地球に優しいオランダ発のスマートフォンFairphone

「電子ゴミ」という言葉を聞いたことはありますか?電子ゴミは、e-waste(イーウェイスト)と呼ばれ、スマートフォンやPC、冷蔵庫といった電化製品の廃棄物を指します。国連の調査によると、2019年に世界全体で発生した電子ゴミの総排出量は、5,360万トンと過去最高を記録し、今後も増えると予想されています。
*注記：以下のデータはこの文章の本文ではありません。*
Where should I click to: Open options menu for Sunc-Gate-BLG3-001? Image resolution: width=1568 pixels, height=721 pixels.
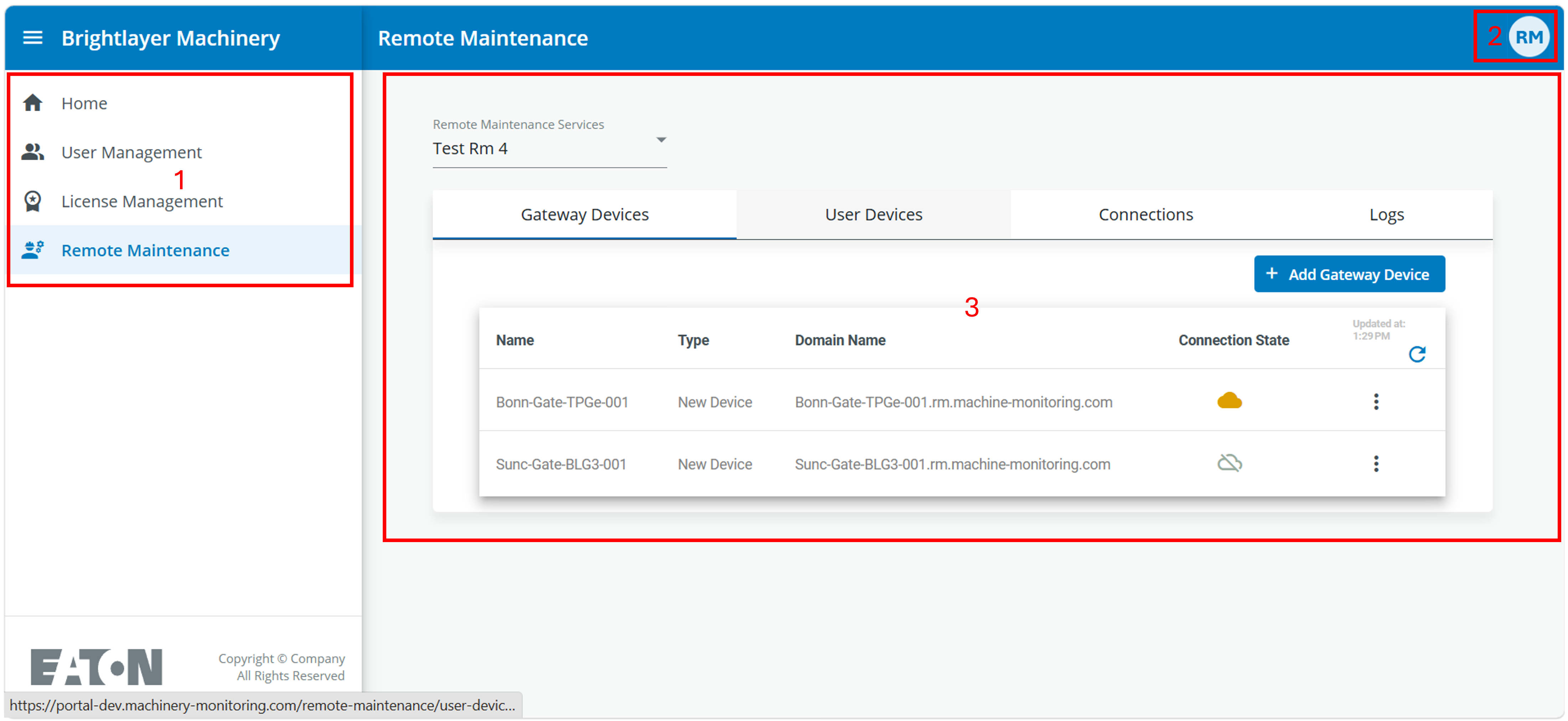[x=1376, y=463]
世界の主要な業界や消費者の動向に関するデータを公開しているStatistaが2019年に発表したデータによると、日本は、中国、アメリカ、インドに次いで、世界で4番目に多く排出しています。電子ゴミの問題は、決して遠くの国で起きている問題ではなく、私たちにとって身近な環境問題です。

世界で増え続ける電子ゴミ

地球に優しいオランダ発のスマートフォンFairphone
引用:TheRoundup – E-Waste Production Statistics

国連の発表した「Global E-waste Monitor 2020(グローバルE-wasteモニター2020)」によると、生活水準の向上やデジタル化の影響により、電子ゴミの廃棄量が増えると見込まれています。2030年には、世界全体で7,400万トンに上ると予想されています。
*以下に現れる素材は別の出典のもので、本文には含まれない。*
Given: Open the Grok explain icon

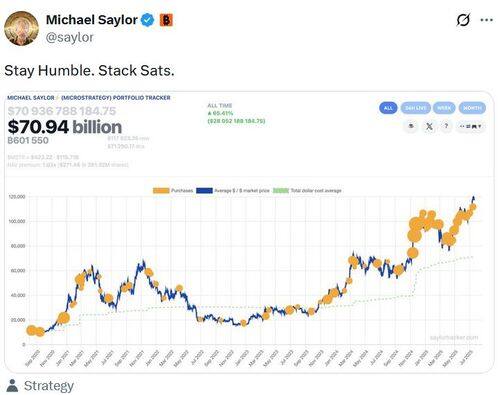Looking at the screenshot, I should tap(463, 20).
スマートフォン、PC、冷蔵庫や電子レンジなどの電化製品は、リチウムやニッケルを含んでいるものもあるため、「都市鉱山」として資源の再利用が期待されています。しかし、電化製品に含まれる金属類の多くが回収されていません。大半の電子ゴミが廃棄されており、2019年に世界全体で発生した電子ゴミのうち、回収されてリサイクルされた電子ゴミは全体の17.4%にとどまっています。

電子ゴミは、鉛や水銀といった有害物質を含んでいるものも多く、電子ゴミを輸入している東南アジアやアフリカ諸国では、電子ゴミ処分場で働く労働者の健康被害や処分場周辺の環境問題が懸念されています。
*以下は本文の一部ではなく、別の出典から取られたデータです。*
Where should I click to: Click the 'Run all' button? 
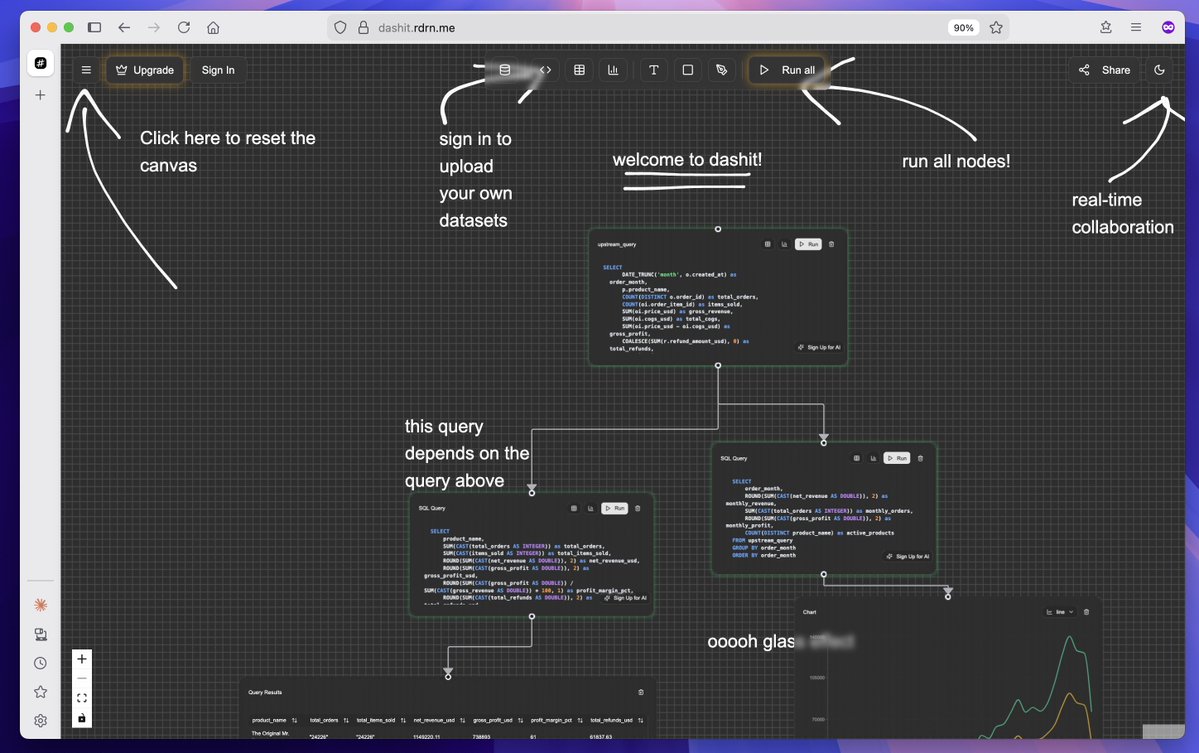(x=788, y=70)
現在、多くの企業は、商品を生産し、消費し、廃棄する、というリニアエコノミー(直線型の経済)の経済モデルに沿って事業を行っています。リニアエコノミーは、商品を消費者に購入してもらうことで売上が上がります。そのため、企業は製品寿命が短くなるよう設計しているとも言われており、ドイツの連邦環境庁(UBA)が実施した調査によると、ドイツで不具合が原因で大型家電製品を5年以内に買い替えた割合は、2004年の3.5%から2012年の8.3%に増加したことがわかりました。

また、私たちは、引き続き使用できる電化製品やスマートフォンを持っていても、新たな機能やデザインに惹かれ、新しいモデルを購入してしまうことも電子ゴミが増えている原因の一つです。

オランダ発のサーキュラーなスマートフォン

地球に優しいオランダ発のスマートフォンFairphone

オランダ発のスマートフォン会社であるFairphoneは、資源の消費や電子ゴミを削減しながら製品の本体を長く使用できるスマートフォンを開発しました。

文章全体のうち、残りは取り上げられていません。